• **What you need to do**
Reproduce the listing below exactly, line for line, without changing anything.

• **Stored rows**
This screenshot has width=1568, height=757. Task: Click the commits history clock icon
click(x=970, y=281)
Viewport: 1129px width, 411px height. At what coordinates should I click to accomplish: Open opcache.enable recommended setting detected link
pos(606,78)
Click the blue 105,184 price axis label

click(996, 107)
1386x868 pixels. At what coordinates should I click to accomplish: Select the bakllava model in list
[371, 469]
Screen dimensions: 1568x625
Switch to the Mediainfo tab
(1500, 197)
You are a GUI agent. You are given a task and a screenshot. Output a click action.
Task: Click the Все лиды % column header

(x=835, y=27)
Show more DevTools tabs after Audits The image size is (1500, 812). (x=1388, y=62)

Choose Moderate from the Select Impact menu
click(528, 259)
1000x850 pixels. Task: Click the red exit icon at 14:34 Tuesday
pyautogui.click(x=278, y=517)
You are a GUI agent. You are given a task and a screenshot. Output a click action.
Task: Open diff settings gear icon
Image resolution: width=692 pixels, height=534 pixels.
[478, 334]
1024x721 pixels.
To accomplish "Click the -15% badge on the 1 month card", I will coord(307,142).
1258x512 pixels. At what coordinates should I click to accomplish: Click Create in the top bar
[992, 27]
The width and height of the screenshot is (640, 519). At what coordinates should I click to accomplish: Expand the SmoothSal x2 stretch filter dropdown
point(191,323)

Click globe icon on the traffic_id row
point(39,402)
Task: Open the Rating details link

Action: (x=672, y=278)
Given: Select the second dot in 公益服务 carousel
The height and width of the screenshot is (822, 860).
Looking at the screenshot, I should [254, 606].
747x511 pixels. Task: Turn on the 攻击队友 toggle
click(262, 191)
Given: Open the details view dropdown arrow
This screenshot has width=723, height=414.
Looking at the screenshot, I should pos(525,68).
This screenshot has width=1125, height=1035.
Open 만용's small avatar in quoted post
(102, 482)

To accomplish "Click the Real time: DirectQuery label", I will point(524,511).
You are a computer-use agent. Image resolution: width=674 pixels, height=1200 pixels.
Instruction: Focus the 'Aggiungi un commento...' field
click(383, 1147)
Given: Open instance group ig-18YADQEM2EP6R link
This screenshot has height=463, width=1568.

• **Completed exercise**
This screenshot has width=1568, height=757. Task: Click the commits history clock icon
click(x=970, y=281)
Viewport: 1129px width, 411px height. At what coordinates should I click to accomplish: Open opcache.enable recommended setting detected link
pos(606,78)
Click the blue 105,184 price axis label

click(996, 107)
1386x868 pixels. At what coordinates should I click to accomplish: Select the bakllava model in list
[371, 469]
Screen dimensions: 1568x625
Switch to the Mediainfo tab
(1500, 197)
You are a GUI agent. You are given a task and a screenshot. Output a click action.
Task: Click the Все лиды % column header

(x=835, y=27)
Show more DevTools tabs after Audits The image size is (1500, 812). (x=1388, y=62)

Choose Moderate from the Select Impact menu
click(528, 259)
1000x850 pixels. Task: Click the red exit icon at 14:34 Tuesday
pyautogui.click(x=278, y=517)
You are a GUI agent. You are given a task and a screenshot. Output a click action.
Task: Open diff settings gear icon
Image resolution: width=692 pixels, height=534 pixels.
[478, 334]
1024x721 pixels.
To accomplish "Click the -15% badge on the 1 month card", I will coord(307,142).
1258x512 pixels. At what coordinates should I click to accomplish: Click Create in the top bar
[992, 27]
The width and height of the screenshot is (640, 519). At what coordinates should I click to accomplish: Expand the SmoothSal x2 stretch filter dropdown
point(191,323)

Click globe icon on the traffic_id row
point(39,402)
Task: Open the Rating details link

Action: (x=672, y=278)
Given: Select the second dot in 公益服务 carousel
The height and width of the screenshot is (822, 860).
Looking at the screenshot, I should [254, 606].
747x511 pixels. Task: Turn on the 攻击队友 toggle
click(262, 191)
Given: Open the details view dropdown arrow
This screenshot has width=723, height=414.
Looking at the screenshot, I should pos(525,68).
This screenshot has width=1125, height=1035.
Open 만용's small avatar in quoted post
(102, 482)

To accomplish "Click the Real time: DirectQuery label", I will point(524,511).
You are a computer-use agent. Image resolution: width=674 pixels, height=1200 pixels.
Instruction: Focus the 'Aggiungi un commento...' field
click(383, 1147)
Given: Open instance group ig-18YADQEM2EP6R link
This screenshot has height=463, width=1568.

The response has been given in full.